DATA SHOWN: Begin
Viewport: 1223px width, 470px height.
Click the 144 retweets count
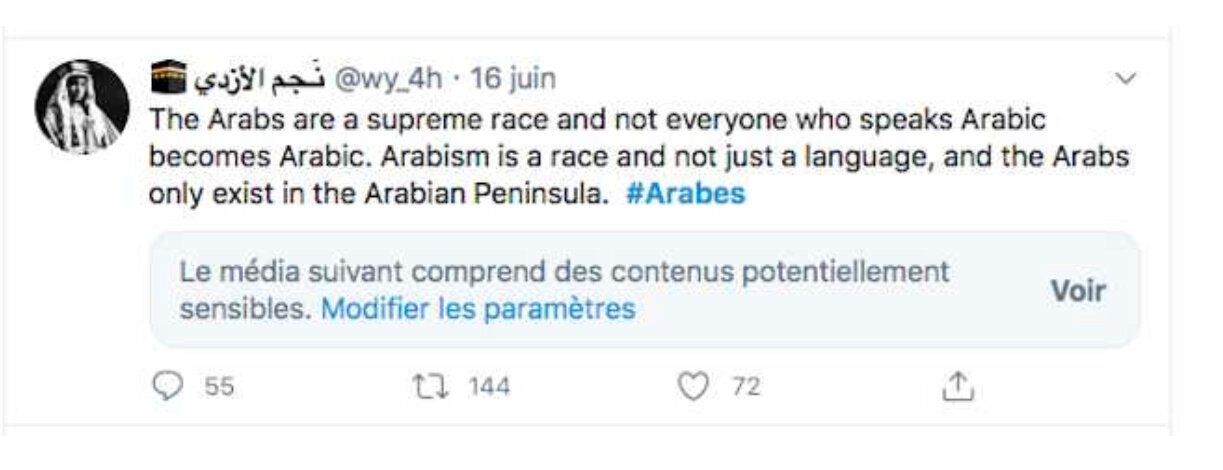[489, 387]
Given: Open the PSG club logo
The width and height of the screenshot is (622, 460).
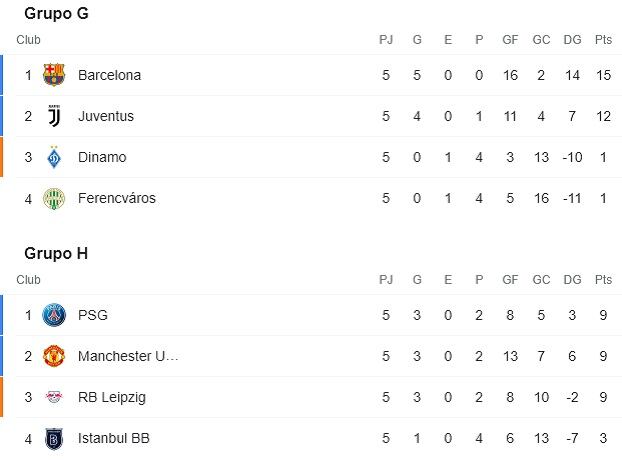Looking at the screenshot, I should [x=54, y=315].
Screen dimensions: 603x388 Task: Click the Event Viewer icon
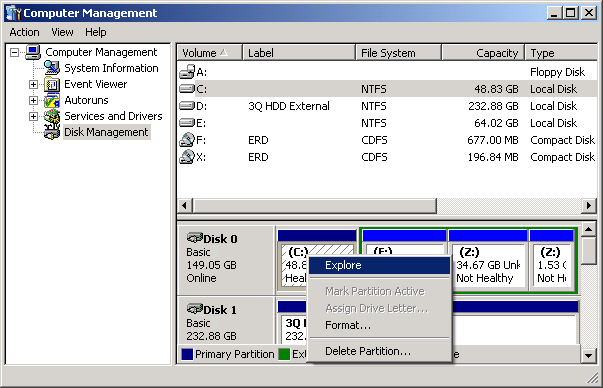(52, 84)
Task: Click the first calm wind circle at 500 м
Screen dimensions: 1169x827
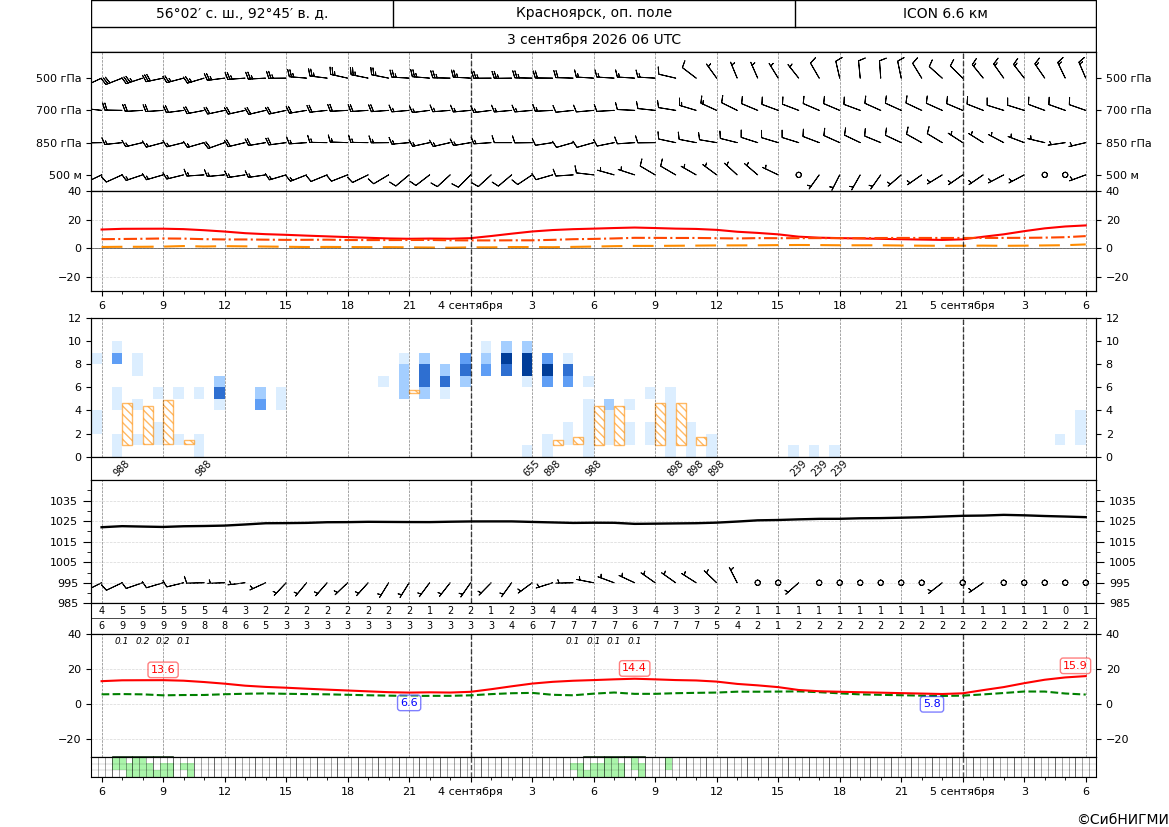Action: coord(798,174)
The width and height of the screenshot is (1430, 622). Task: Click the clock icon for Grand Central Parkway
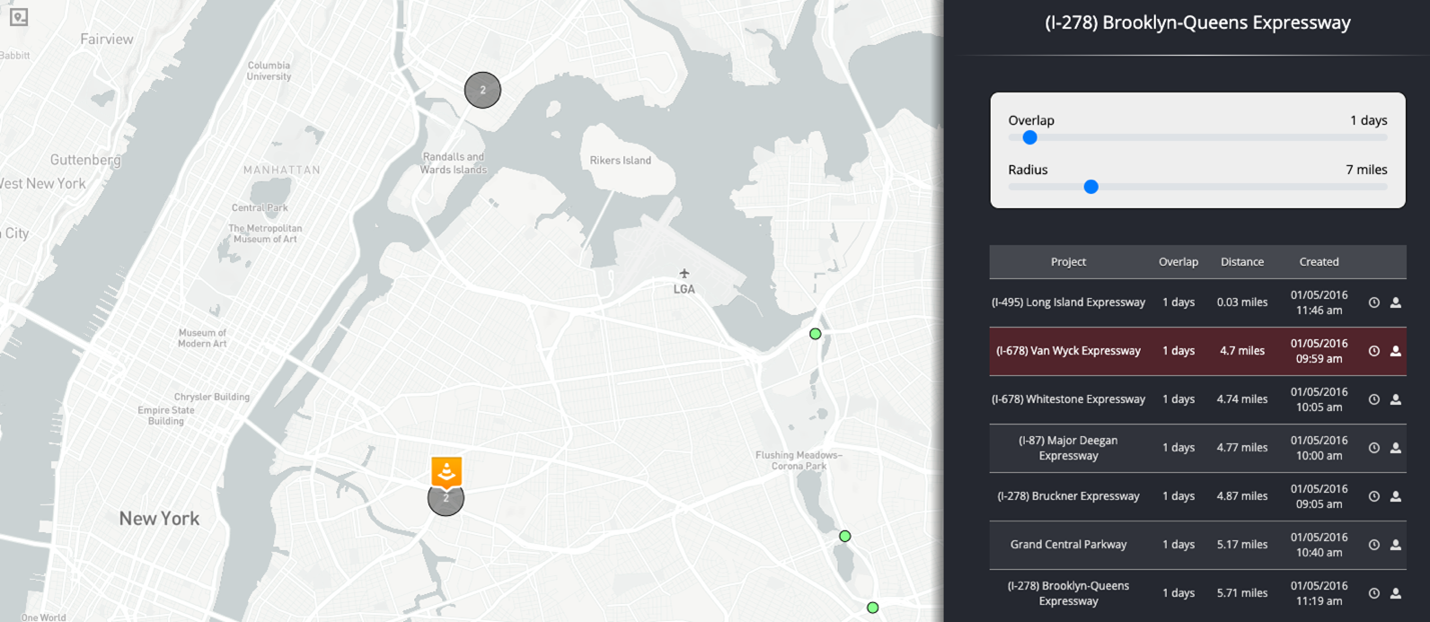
DATA SHOWN: End
■ **ASSIGNED TASK**
Retype all entries exactly as they appear, dropping the images.

■ **EXERCISE SOLUTION**
Viewport: 1223px width, 470px height.
Click the 144 retweets count
[489, 387]
Given: Open the PSG club logo
The width and height of the screenshot is (622, 460).
Looking at the screenshot, I should [x=54, y=315].
Screen dimensions: 603x388 Task: Click the Event Viewer icon
(52, 84)
Task: Click the first calm wind circle at 500 м
Screen dimensions: 1169x827
Action: coord(798,174)
The width and height of the screenshot is (1430, 622). Task: Click the clock icon for Grand Central Parkway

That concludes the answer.